Pour en dire deux mots et mieux situer le contexte du film documentaire de Michelle Gales, la chanson de geste Girart de Roussillon est une oeuvre littéraire qui prend de grandes libertés avec la réalité historique, même si, pour une part, elle en reprend peut-être des  éléments, en les retraitant de manière allégorique.  Elle conte ainsi la vie du Seigneur de Vienne et sa longue opposition avec Charles le Chauve, née d’une jalousie du souverain mais qui se poursuivra pour prendre des tours inextricables et suggérer des responsabilités aux contours plus partagés.

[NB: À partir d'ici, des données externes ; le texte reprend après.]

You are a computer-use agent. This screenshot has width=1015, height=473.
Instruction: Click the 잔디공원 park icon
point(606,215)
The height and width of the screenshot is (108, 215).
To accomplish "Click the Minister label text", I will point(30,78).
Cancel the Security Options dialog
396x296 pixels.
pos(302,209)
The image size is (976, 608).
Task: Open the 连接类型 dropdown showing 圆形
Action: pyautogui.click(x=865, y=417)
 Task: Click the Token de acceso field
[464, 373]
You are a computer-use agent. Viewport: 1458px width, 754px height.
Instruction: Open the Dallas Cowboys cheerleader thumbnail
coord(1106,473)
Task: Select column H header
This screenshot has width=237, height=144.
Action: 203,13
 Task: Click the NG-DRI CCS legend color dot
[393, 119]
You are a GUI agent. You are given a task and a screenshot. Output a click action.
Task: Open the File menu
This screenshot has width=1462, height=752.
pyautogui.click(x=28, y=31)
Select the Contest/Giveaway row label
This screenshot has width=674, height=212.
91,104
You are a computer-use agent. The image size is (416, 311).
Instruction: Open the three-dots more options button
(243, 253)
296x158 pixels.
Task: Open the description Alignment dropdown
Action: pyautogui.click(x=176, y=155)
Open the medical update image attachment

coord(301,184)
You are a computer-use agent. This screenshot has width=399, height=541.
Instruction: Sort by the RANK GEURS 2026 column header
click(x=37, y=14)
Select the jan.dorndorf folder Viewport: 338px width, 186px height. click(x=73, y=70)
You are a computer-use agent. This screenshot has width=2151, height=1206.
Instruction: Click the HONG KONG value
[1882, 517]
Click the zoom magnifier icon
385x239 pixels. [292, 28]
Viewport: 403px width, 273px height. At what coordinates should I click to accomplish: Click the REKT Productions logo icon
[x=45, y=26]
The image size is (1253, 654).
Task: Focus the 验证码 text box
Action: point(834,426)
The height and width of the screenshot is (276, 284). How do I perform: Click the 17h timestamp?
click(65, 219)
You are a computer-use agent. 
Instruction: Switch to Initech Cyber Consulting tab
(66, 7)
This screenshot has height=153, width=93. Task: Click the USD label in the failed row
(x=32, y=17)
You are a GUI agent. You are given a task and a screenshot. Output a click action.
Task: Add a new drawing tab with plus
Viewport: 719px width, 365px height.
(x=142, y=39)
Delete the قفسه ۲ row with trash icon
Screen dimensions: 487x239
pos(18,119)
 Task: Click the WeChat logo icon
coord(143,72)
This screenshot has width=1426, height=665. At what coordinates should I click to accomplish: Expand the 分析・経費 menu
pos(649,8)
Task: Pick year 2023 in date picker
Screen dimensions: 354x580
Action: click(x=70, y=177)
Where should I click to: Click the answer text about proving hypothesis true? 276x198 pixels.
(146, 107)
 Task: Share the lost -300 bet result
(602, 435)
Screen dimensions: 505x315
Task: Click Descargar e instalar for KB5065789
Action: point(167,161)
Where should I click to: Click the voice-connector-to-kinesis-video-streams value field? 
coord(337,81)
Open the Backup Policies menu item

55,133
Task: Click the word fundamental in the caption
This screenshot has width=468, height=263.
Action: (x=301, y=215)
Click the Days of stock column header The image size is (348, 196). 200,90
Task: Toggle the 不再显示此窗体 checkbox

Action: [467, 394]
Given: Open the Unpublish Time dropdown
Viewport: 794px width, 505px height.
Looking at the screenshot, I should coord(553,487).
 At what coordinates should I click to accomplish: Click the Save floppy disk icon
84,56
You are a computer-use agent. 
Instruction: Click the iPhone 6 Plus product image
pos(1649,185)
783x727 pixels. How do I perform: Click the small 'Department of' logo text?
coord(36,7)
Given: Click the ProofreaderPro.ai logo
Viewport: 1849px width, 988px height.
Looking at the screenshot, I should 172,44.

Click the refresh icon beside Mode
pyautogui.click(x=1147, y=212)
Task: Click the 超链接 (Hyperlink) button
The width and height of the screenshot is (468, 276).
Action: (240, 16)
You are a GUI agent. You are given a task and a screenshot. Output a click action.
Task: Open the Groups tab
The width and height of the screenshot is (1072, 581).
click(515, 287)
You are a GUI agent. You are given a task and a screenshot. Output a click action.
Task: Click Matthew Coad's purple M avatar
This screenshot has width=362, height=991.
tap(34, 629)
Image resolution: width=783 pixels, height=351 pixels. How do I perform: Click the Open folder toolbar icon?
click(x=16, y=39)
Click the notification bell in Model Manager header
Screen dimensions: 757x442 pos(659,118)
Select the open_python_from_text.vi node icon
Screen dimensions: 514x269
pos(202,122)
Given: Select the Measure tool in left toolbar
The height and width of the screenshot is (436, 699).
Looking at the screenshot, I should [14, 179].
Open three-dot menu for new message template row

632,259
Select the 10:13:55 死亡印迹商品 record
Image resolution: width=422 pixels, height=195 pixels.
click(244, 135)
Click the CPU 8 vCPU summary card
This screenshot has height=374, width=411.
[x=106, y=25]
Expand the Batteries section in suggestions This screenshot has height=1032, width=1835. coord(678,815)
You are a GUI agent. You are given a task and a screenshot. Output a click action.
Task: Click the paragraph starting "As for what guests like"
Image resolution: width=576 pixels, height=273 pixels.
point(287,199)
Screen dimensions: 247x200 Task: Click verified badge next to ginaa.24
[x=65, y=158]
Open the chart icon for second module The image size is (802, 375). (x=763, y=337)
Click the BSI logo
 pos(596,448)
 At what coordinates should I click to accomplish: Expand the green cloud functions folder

Les deux hommes s’étant vu promettre chacun une fille de l’empereur de Constantinople, le roi, ayant entendu de ses conseillers que Girart allait marier la plus belle d’entre elles, ne l’entendit pas de cette oreille. Il fit donc changer les termes de l’arrangement pour la prendre en épousailles, laissant finalement l’autre fille, Berte, au seigneur de Lyon et de Vienne. Dans l’opération, Charles le Chauve dut faire quelques sérieuses concessions dont laisser à Girart la totalité du pouvoir sur ses fiefs dont ce denier n’aurait plus à répondre face à la couronne.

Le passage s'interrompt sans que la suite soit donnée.